# Istella22 - LambdaMART evaluation

In [None]:
import pandas as pd

import ir_measures
from ir_measures import *

from rankeval.dataset import Dataset
from rankeval.model import RTEnsemble

## Load a dataset using RankEval (https://github.com/hpclab/rankeval)

In [None]:
# LambdaMART
#TEST_FILE="data/test.svm"
#MODEL_FILE="models/lambdamart.lgb"

# LambdaMART, MonoT5
#TEST_FILE="data/test.monoT5.svm"
#MODEL_FILE="models/lambdamart.monoT5.lgb"
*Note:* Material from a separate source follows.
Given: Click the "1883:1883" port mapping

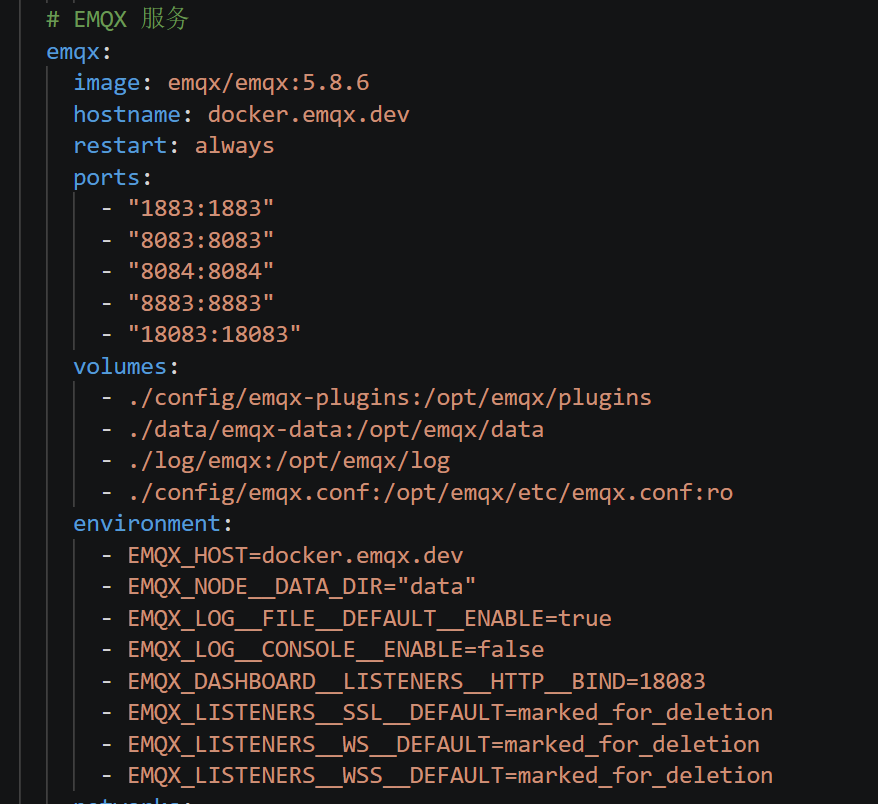Looking at the screenshot, I should pos(201,209).
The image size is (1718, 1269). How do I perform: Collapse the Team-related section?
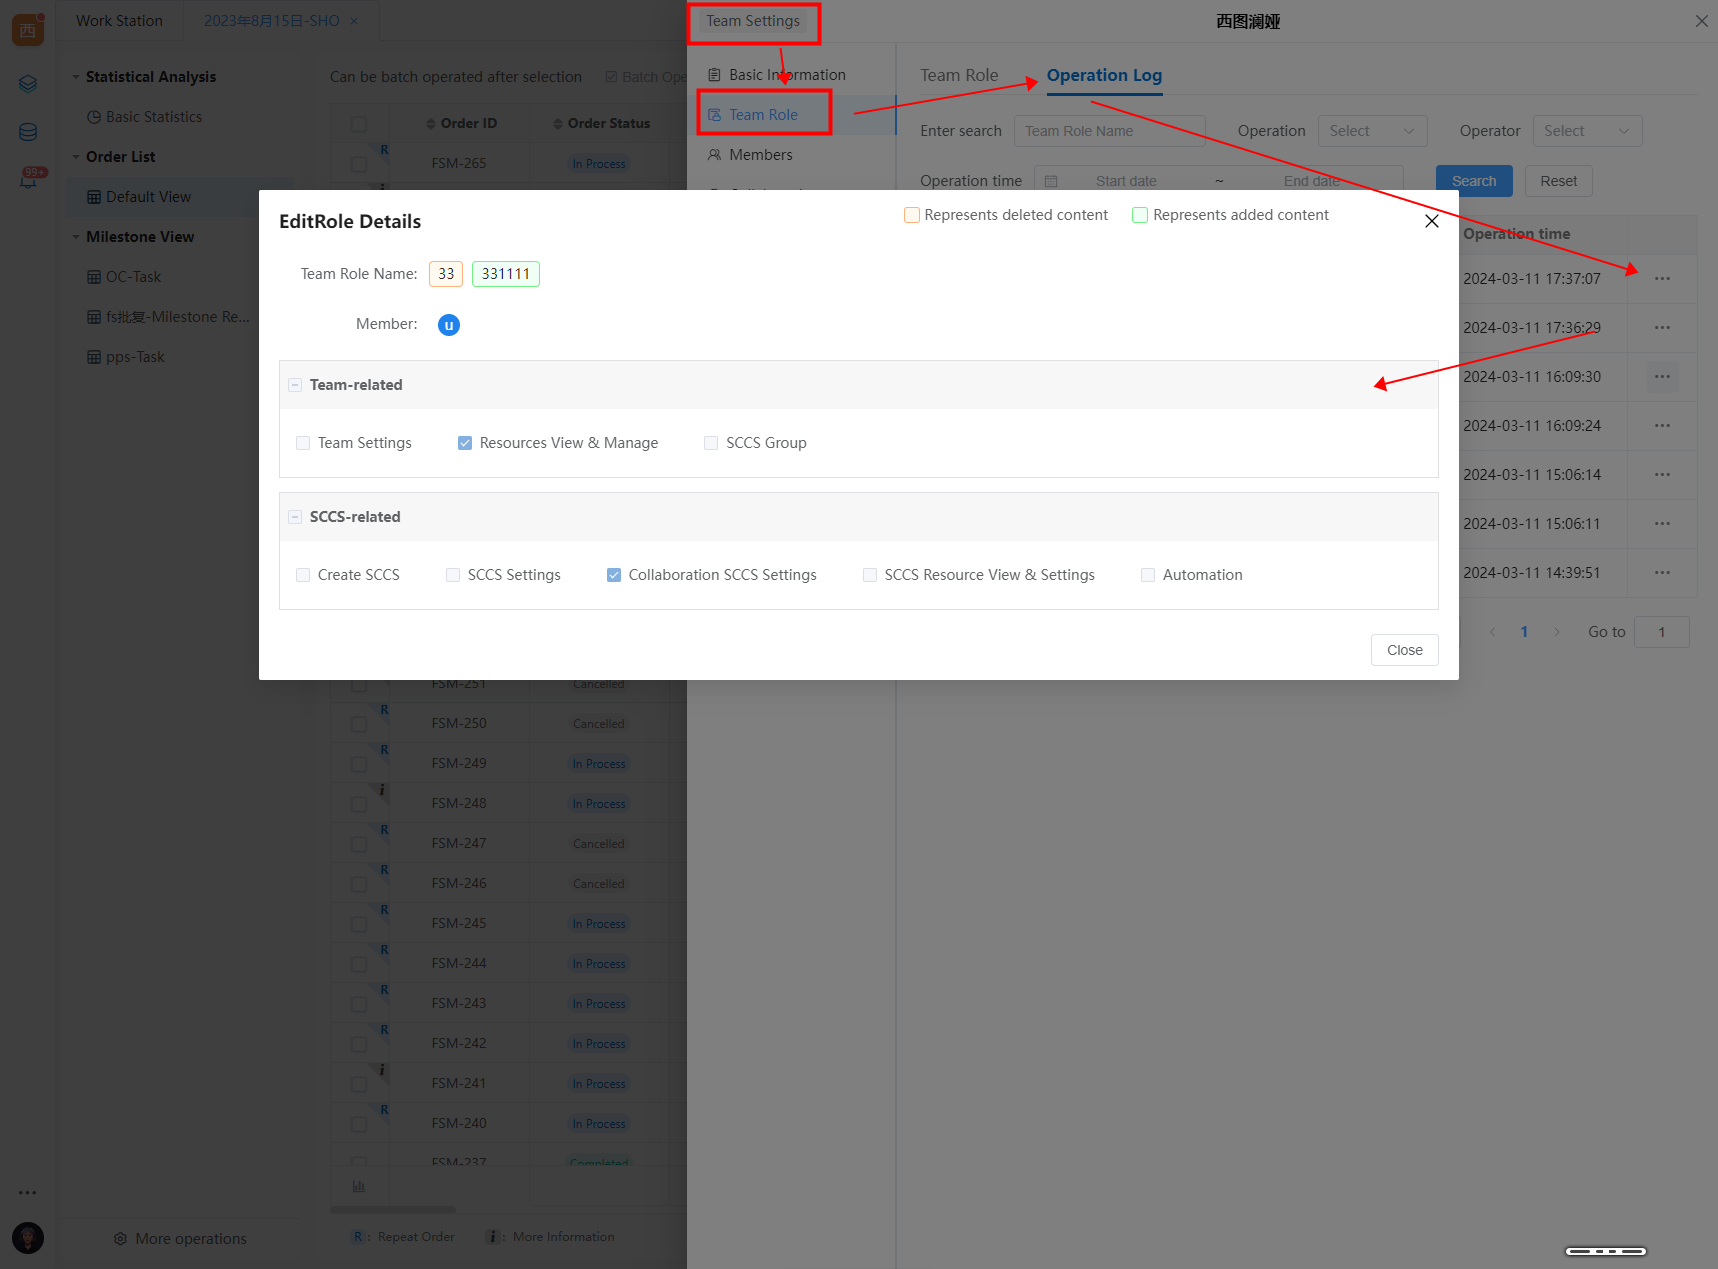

# LambdaMART, MonoT5, Title, Url and Text
#TEST_FILE="data/test.monoT5.titleUrlText.svm"
#MODEL_FILE="models/lambdamart.monoT5.titleUrlText.lgb"

In [None]:
test_subset = Dataset.load(TEST_FILE, format="svmlight", name="Istella-test")

print("Istella - Test Set")
print("Num. features: ", test_subset.n_features)
print("Num. queries: ", test_subset.n_queries)
print("Num. instances: ", test_subset.n_instances)

## Evaluate the LightGBM (https://github.com/microsoft/LightGBM) LambdaMART

### *** using RankEval

In [None]:
lgbm_lmart = RTEnsemble(MODEL_FILE, name="LGBM_lmart", format="LightGBM")

print("Model statistics")
print("Num. Trees: ", lgbm_lmart.n_trees)

In [None]:
from rankeval.metrics import Precision, Recall, NDCG, MRR, MAP

mrr = MRR()
ap = MAP()
precision_1 = Precision(cutoff=1, threshold=1)
precision_5 = Precision(cutoff=5, threshold=1)
precision_10 = Precision(cutoff=10, threshold=1)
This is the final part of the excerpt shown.